Religion and Politics in Interwar Yugoslavia

Maria Falina

Religion and Politics in Interwar Yugoslavia explores the interaction between religion, nationalism, and political modernity in the first half of the 20th century, taking the case of the Serbian Orthodox Church as an example. This book historicizes the widely held assumption that the bond between religion and nationalism in the Balkans is a natural one or that this bond has been historically inevitable. It tells a complex story of how East Orthodox Christianity came to be at the core of one version of Serbian nationalism by bringing together the themes of religion, nationalism, politics, state-building, secularization, and modernity.
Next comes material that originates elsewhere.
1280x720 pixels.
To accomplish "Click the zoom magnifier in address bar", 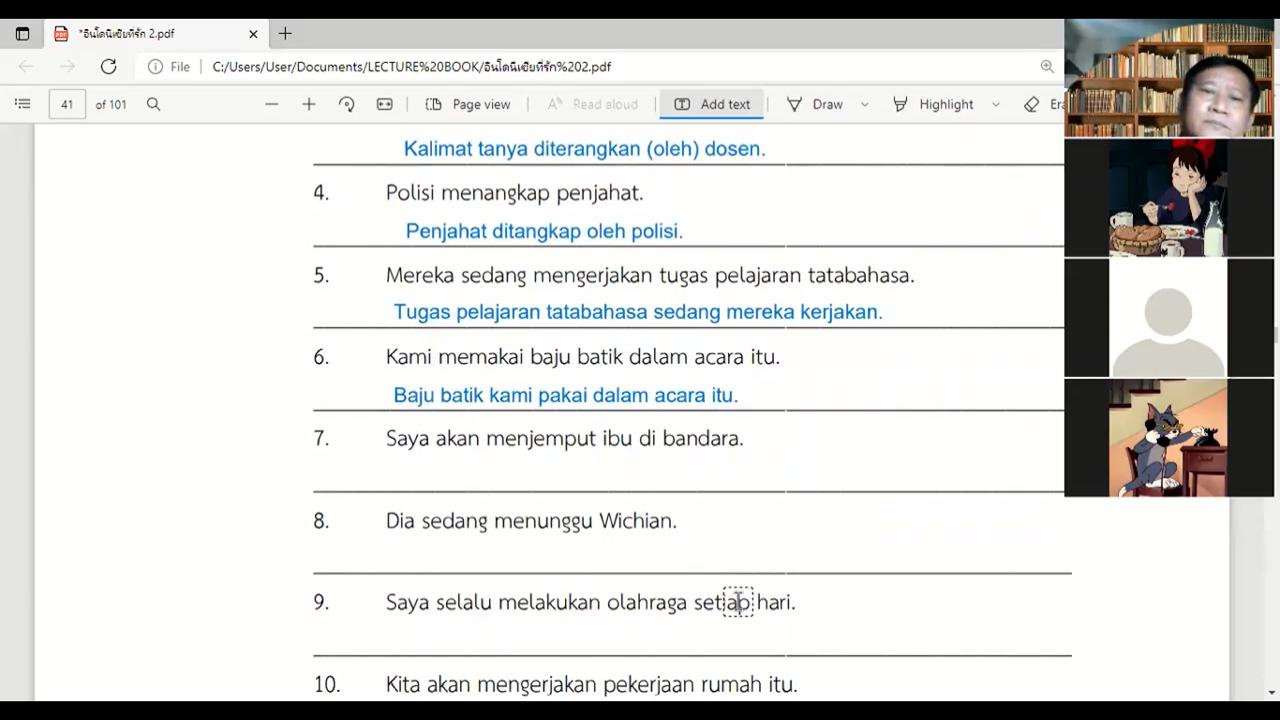I will (x=1047, y=66).
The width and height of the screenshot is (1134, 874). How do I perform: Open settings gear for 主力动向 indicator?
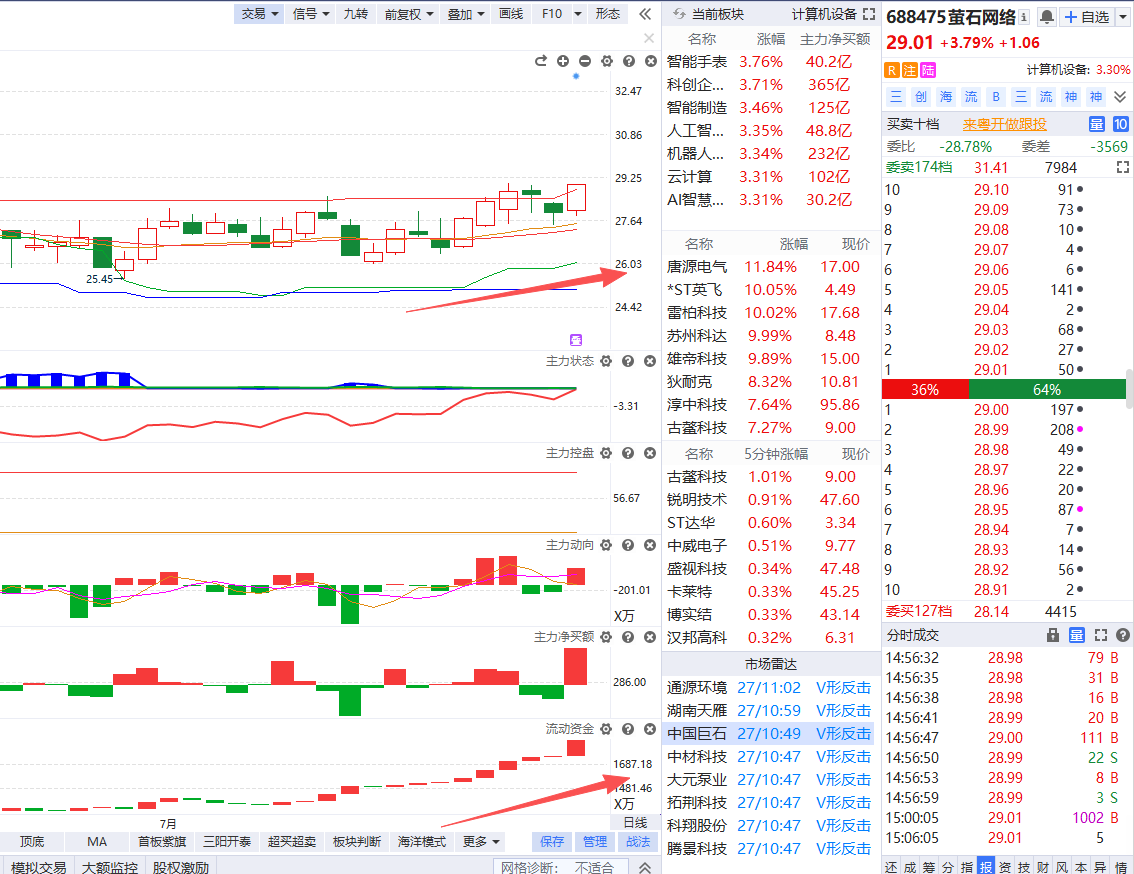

Maria Falina reconstructs how the ideological fusion between Serbian nationalism and East Orthodox Christianity was forged. The analysis emphasizes ideas and ideologies through a close reading of public discourses and historical narratives while paying attention to individual actors and their personal histories. The book argues that the particular political vision of the Serbian Orthodox Church emerged in reaction to and in interaction with the challenges posed by political modernity that were not unique to Yugoslavia. These included establishing the modern multinational and multi-religious state, the fear of secularization, and the rise of communism and fascism. Religion and Politics in Interwar Yugoslavia makes an important contribution to understanding the history of interwar Yugoslavia, 20th-century Europe, and the ties between religion and nationalism.